The problem.
Reproduce the rows below from the beginning through the line containing "pos(419,186)", including that line, and omit the pictures.

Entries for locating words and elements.
———
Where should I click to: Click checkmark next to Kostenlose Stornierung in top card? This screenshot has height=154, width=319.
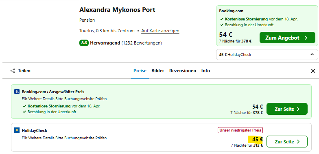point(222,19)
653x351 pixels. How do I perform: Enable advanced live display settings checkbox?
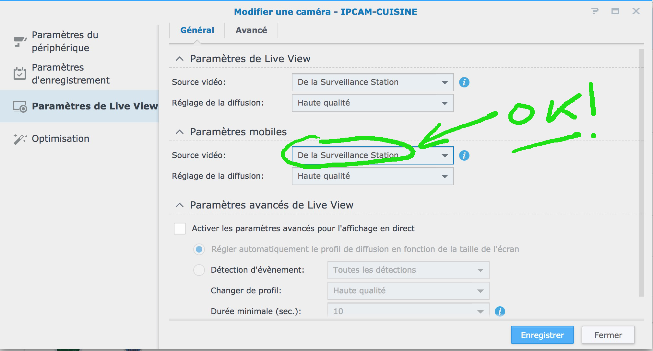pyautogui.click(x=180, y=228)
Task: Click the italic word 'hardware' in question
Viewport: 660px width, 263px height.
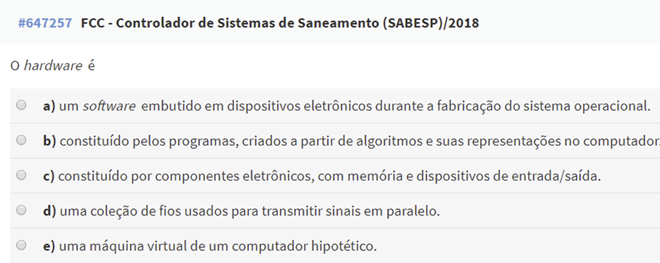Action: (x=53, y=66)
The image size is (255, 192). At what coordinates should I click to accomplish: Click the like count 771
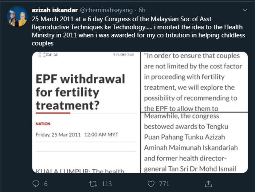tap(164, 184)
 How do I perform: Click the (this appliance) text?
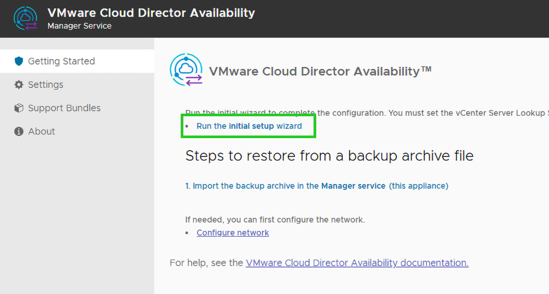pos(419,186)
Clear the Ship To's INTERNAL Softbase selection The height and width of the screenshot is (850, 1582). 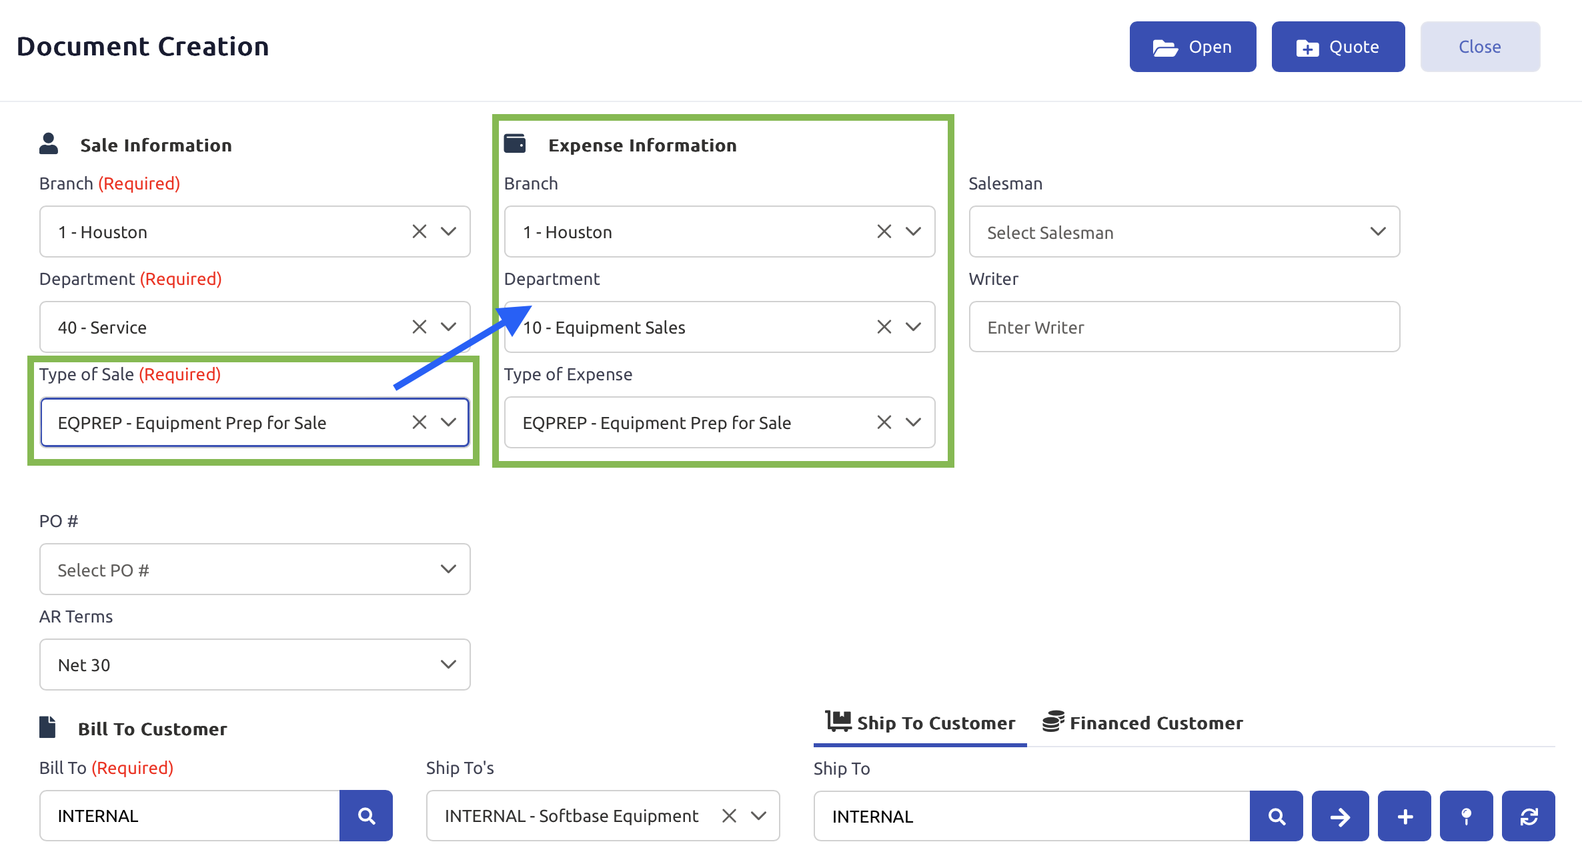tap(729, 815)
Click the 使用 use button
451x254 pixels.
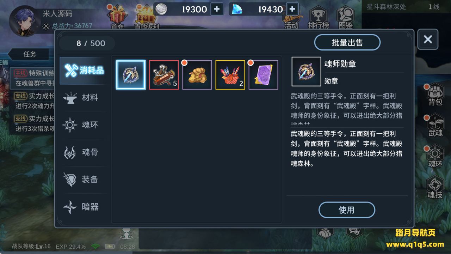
———
The result.
Where should I click to: Click checkmark next to Kostenlose Stornierung in top card? This screenshot has height=154, width=319.
point(222,19)
653x351 pixels. How do I perform: Enable advanced live display settings checkbox?
pyautogui.click(x=180, y=228)
Task: Click the italic word 'hardware' in question
Viewport: 660px width, 263px height.
Action: (x=53, y=66)
The image size is (255, 192). At what coordinates should I click to accomplish: Click the like count 771
tap(164, 184)
 How do I perform: Click the (this appliance) text?
pos(419,186)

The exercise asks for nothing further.